What is secret management, and what encryption levels protect the secret management key?

Answer 34

Secrets management uses a vault to store keys, passwords, tokens, and SSH keys used for privileged accounts. It uses RSA 2048-bit keys to protect the secret management access key.

Question 35

Explain the main difference between LRS and ZRS. Which one is the cheapest?

Answer 35

LRS replicates three copies of your data to a single physical location. This is the cheapest option. ZRS is where three copies of the data are replicated to three separate zones within your region.

Question 36

Why would a VPC use private and public subnets?

Answer 36

They would be used as a form of network segmentation.

Question 37

What type of resources would be held on a public subnet?

Answer 37

Resources that need access to the internet, for example, company web servers.
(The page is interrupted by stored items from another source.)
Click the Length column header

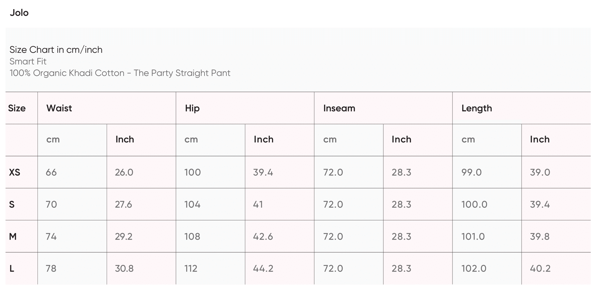[477, 108]
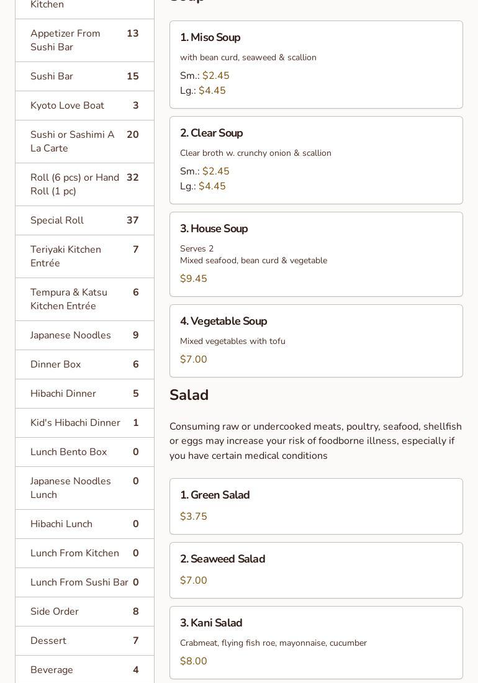Choose the Clear Soup item
Image resolution: width=478 pixels, height=683 pixels.
pos(316,160)
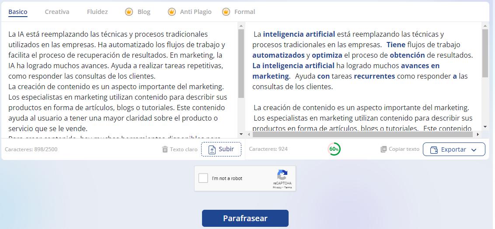Switch to the Creativa mode tab
This screenshot has width=495, height=229.
click(57, 12)
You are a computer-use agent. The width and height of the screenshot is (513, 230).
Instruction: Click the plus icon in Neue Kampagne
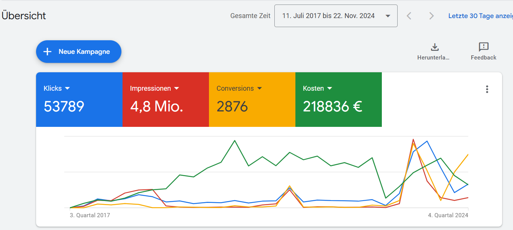click(47, 52)
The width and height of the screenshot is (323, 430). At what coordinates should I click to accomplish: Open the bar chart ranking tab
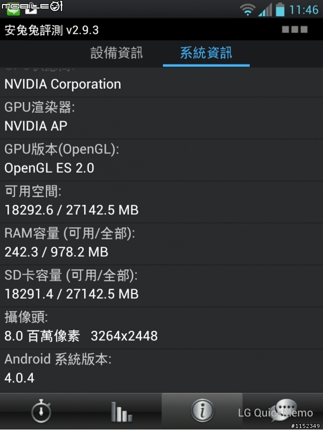click(121, 411)
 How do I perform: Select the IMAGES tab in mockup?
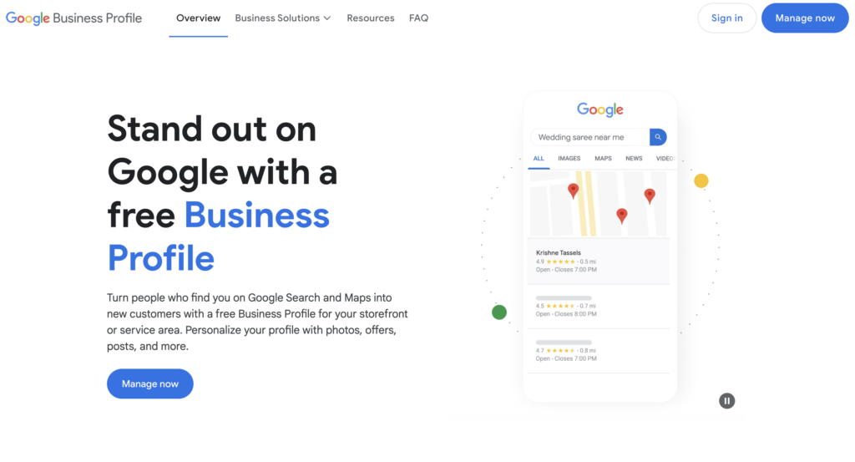click(x=569, y=158)
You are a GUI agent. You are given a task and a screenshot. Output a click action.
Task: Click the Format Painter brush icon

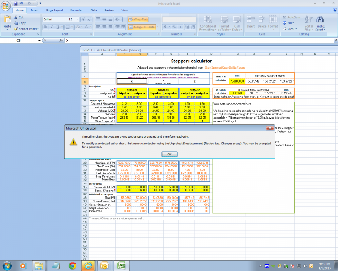tap(15, 29)
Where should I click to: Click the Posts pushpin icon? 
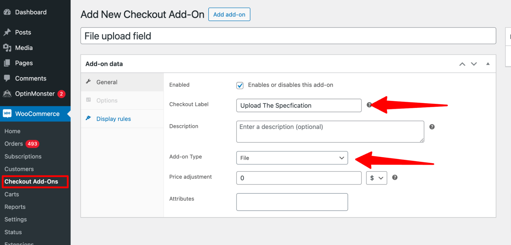[x=7, y=32]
A NAT gateway and an internet gateway would also be on these subnets.

Question 38

What type of resources would be held on a private subnet?

Answer 38

Resources that should not have direct internet access, such as database servers, domain controllers, and email servers.

Question 39

How would someone connect to a VPC?

Answer 39

A VPN connection using L2TP/IPSec should be used to connect to a VPC.

Question 40

Where should a default route be pointing for a device within a private subnet, and what is its purpose?

Answer 40

The default route of 0.0.0.0 should be pointing to either the NAT gateway or the internet gateway. When network traffic does not know where to go, it will be sent to the default route as a last resort.

Question 41

Why might a third-party cloud solution be better than a cloud-native solution?

Answer 41

The third-party tools will offer more flexibility.